Opinion
Boris Anisfeld’s Flight Above the Black Sea: Made in His Mind or a Balloon?
THE DAILY PIC: Anisfeld's bird's-eye view of the Black Sea at the Brooklyn Museum has Renaissance roots.
THE DAILY PIC: Anisfeld's bird's-eye view of the Black Sea at the Brooklyn Museum has Renaissance roots.
Blake Gopnik ShareShare This Article
THE DAILY PIC (#1625): This week that the Pic is spending among the European holdings of the Brooklyn Museum has hit on some pretty obscure works and artists, but none as new to me as Clouds over the Black Sea – Crimea, painted in 1906 by Boris Anisfeld. He fled the Russian revolution in 1917, and not long after arriving in the U.S. got a solo show at the Brooklyn Museum.

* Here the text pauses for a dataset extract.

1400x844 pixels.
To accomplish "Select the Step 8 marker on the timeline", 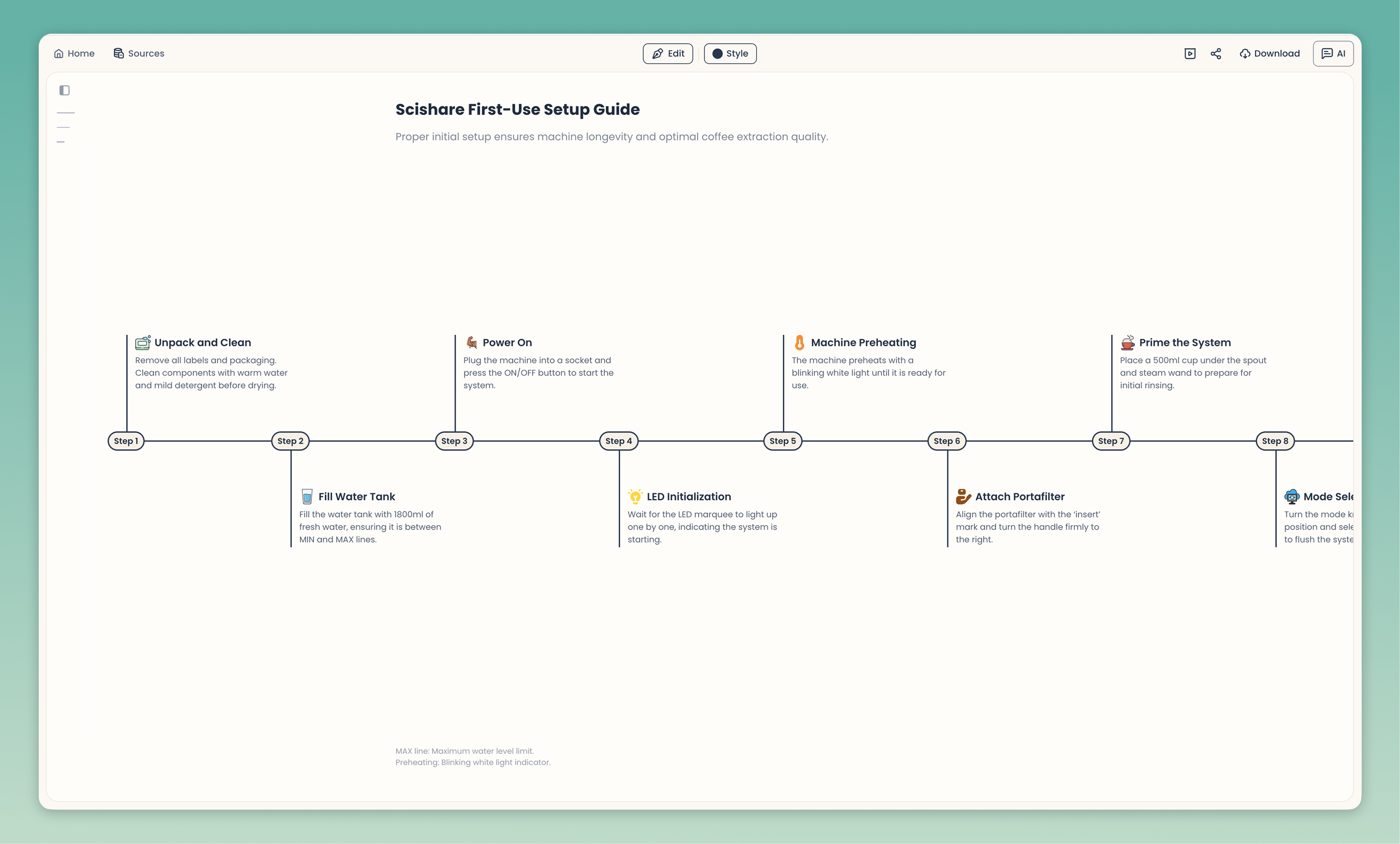I will [1274, 441].
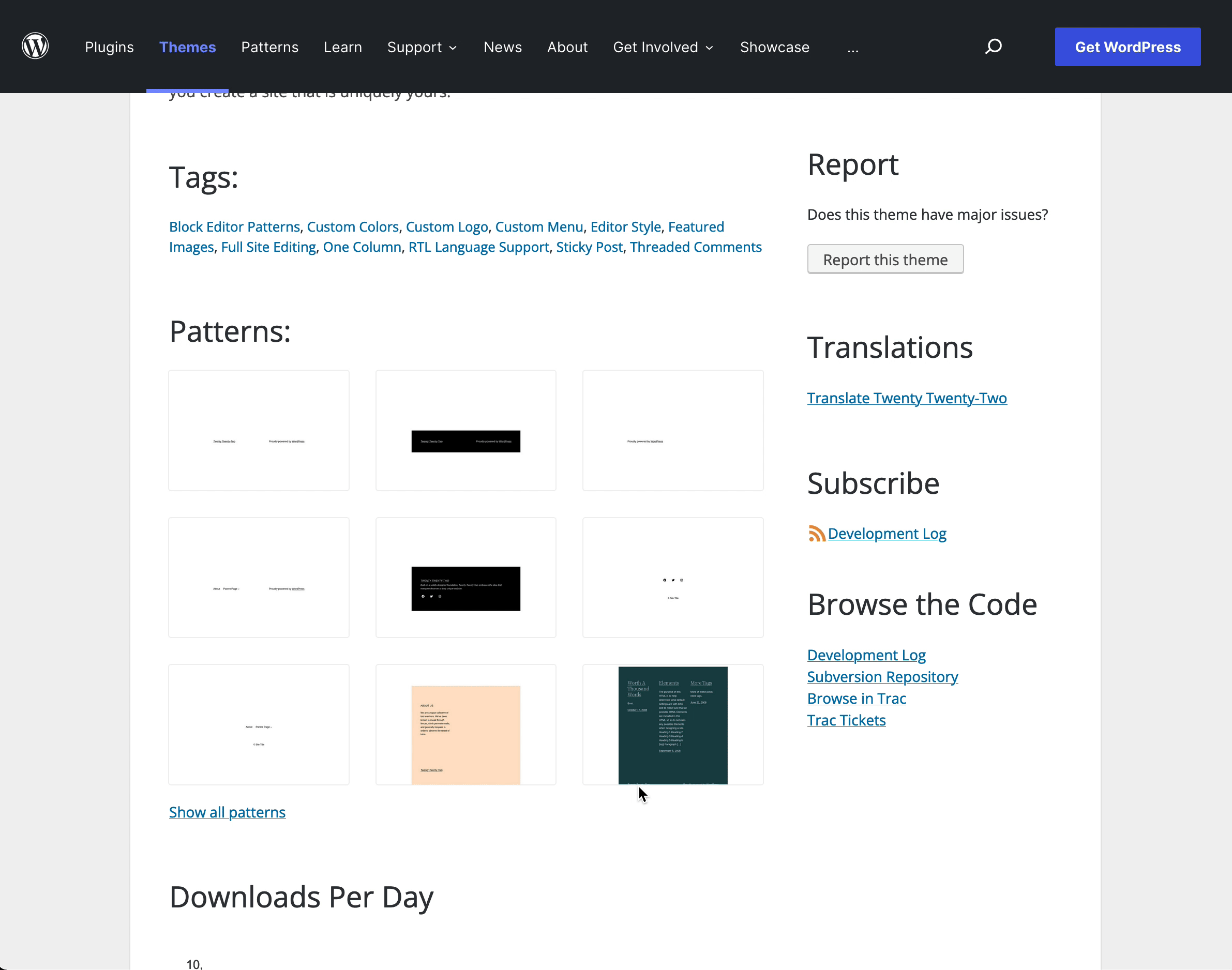The image size is (1232, 970).
Task: Go to the Plugins nav item
Action: (109, 47)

Anisfeld’s sense of color and vaguely Fauve approach remind me of early works by Nicholas Roerich, another emigre Russian artist that I’m fascinated by and have written about. (Really, do click that Roerich link – it reveals some astonishing things about our changing tastes and artistic canon.)
But Clouds over the Black Sea strikes an even more remote chord in me: Its bird’s-eye perspective makes me think of the map of Venice drawn in 1500 by the great (and great unknown) Jacopo dei Barbari, who made the first attempt to adopt such a view. The flight over Venice in Jacopo’s map is completely artificial: He calculated his view-from-above using measurements made nearer ground level. I wonder if Anisfeld also imagined-up his flight above the clouds, or if he perched on a mountaintop – or in a balloon – to make it.